Ya no era más la enfermedad que no dejaba respirar a muchos, ahora se convertía en la que

no dejaba respirar a mi cabeza. Al inicio no quería ser consciente de lo que éste personaje

empezaba a significar para mí porque no quería que las historias que le contara a Federico

se volvieran aburridas y llenas de sermones que nacerían de lo que en mi cabeza ya se

estaba cultivando. Pero fue inconsciente el cambio que se generó. Ahora solo hablaba de

los males que me consumían, el miedo por el futuro, la ansiedad del presente y el

arrepentimiento del pasado. Mi hermano no entendía lo que quería decir, su enemigo y el

mío ya no era el mismo, para él seguía siendo el pequeño monstruo por el que mamá lavaba

los vegetales, pero para mí se convirtió en el que acechaba mi cabeza cada vez que tenía

una pausa para respirar. Se empezó a enfadar porque las historias estaban cambiando de

rumbo, no hablaban de dos héroes que vencían con sus propias fuerzas al mal, ahora solo

eran de una cobarde que no lograba vencer a su Plankton. Yo me enfadaba porque él no

entendía la profundidad de lo que le contaba y mis padres porque yo no le tenía paciencia.

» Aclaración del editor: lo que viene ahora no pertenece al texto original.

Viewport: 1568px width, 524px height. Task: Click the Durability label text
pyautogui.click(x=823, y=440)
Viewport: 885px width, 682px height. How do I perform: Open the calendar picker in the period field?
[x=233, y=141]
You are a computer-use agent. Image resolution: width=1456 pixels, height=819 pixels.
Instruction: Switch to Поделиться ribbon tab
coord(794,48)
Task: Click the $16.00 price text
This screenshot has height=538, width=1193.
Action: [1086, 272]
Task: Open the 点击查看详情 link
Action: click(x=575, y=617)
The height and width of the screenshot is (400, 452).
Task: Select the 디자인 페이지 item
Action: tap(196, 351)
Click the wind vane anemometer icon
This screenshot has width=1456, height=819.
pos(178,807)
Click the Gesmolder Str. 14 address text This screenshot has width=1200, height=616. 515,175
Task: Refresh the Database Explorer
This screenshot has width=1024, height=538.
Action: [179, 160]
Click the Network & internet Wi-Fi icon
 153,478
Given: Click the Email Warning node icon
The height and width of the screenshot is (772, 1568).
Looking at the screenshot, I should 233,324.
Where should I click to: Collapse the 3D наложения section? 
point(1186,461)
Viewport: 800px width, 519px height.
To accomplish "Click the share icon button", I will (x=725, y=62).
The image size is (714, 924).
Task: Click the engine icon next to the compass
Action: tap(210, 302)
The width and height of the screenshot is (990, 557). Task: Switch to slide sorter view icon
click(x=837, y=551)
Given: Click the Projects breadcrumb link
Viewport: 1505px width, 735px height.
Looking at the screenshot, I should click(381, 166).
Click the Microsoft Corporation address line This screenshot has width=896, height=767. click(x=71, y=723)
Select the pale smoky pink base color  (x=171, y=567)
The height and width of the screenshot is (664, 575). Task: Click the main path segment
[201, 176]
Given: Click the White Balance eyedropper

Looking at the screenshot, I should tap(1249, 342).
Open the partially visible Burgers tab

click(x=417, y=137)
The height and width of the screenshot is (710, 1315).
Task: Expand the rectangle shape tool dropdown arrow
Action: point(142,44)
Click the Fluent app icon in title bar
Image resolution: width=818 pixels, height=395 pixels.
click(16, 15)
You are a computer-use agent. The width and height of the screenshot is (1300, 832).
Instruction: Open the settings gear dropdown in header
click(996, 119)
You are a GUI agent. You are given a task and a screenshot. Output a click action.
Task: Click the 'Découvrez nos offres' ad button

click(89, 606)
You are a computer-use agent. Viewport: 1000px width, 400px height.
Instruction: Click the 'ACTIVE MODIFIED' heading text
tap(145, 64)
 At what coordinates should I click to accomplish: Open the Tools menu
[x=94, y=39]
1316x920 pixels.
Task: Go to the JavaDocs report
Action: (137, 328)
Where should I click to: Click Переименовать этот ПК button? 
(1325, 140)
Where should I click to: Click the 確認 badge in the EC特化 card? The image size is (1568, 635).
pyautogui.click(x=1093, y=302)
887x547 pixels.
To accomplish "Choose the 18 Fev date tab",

Cansada de este poco entendimiento dejé de contarle historias y la cocina ya no fue más

nuestro campo de batalla.


Federico volvió a aburrirse, molestaba a mamá y papá mientras trabajaban, yo ya no salía

de mi cuarto y la pequeña luz que había comenzado a nacer con las historias ya estaba

apagada.

Entendí de inmediato que debía enfrentar a mi mancha verde, era el momento de dar el

paso que nunca me había atrevido a dar, ver con los ojos de la realidad lo que sentía y

ponerme de frente. Empecé a sumergirme en mi misma buscando el nudo que me tenía

amarrada a lo que fui en el pasado, a la niña de cuando tenía doce o trece años, y no me

dejaba avanzar hacia la adolescente en la que inevitablemente me estaba convirtiendo.

Empecé a comprender que no podía parar de caminar aunque así lo deseara, que Plankton

me pisaba los talones y si no quería dejarme caer debía continuar. Eso era lo que Federico

me pedía. Entendí que a través de las historias me hacía dar esos grandes saltos que sola

nunca habría dado y jugando a ser luchador entendía el verdadero significado de luchar.

Volví con las historias poco a poco, le hice entender a mi hermano que yo si quería vencer

al enanito verde con él y que por favor me ayudara porque sola no lo lograría. Volvimos a

nuestro campo de batalla más fuertes que antes y listos para enfrentar a Plankton otra vez.

Pero esta vez el que estaba dudoso era Federico, me dijo que debía haber algo allá afuera

que pudiera salvarnos, le estaba perdiendo el sentido a nuestra guerra. Para no decirle que

solo los médicos tenían esta posibilidad, le dije que era el aguacate, que mientras existiera

al menos un aguacate en todo el mundo, existía la posibilidad de vencer al verdadero

Plankton.

Mi verde esperanza fue entonces el del aguacate. Federico entendió que si lograba ver al

aguacatero llegar todos los días a la esquina de nuestra casa era porque el enemigo todavía

no había acabado con todo, todavía había por qué luchar. Yo entendí que el aguacate era mi

símbolo, podía ser cualquier cosa que quisiera con tal de que fuera suficientemente fuerte

para cargarme cuando lo necesitara.

¿Verde esperanza? En esta historia el verde es el aguacate. Es Plankton porque gracias a su

avaricia mi hermano y yo entendimos que hay que luchar. Son Federico y Ana, quienes

entendieron la importancia de mantener una luz prendida.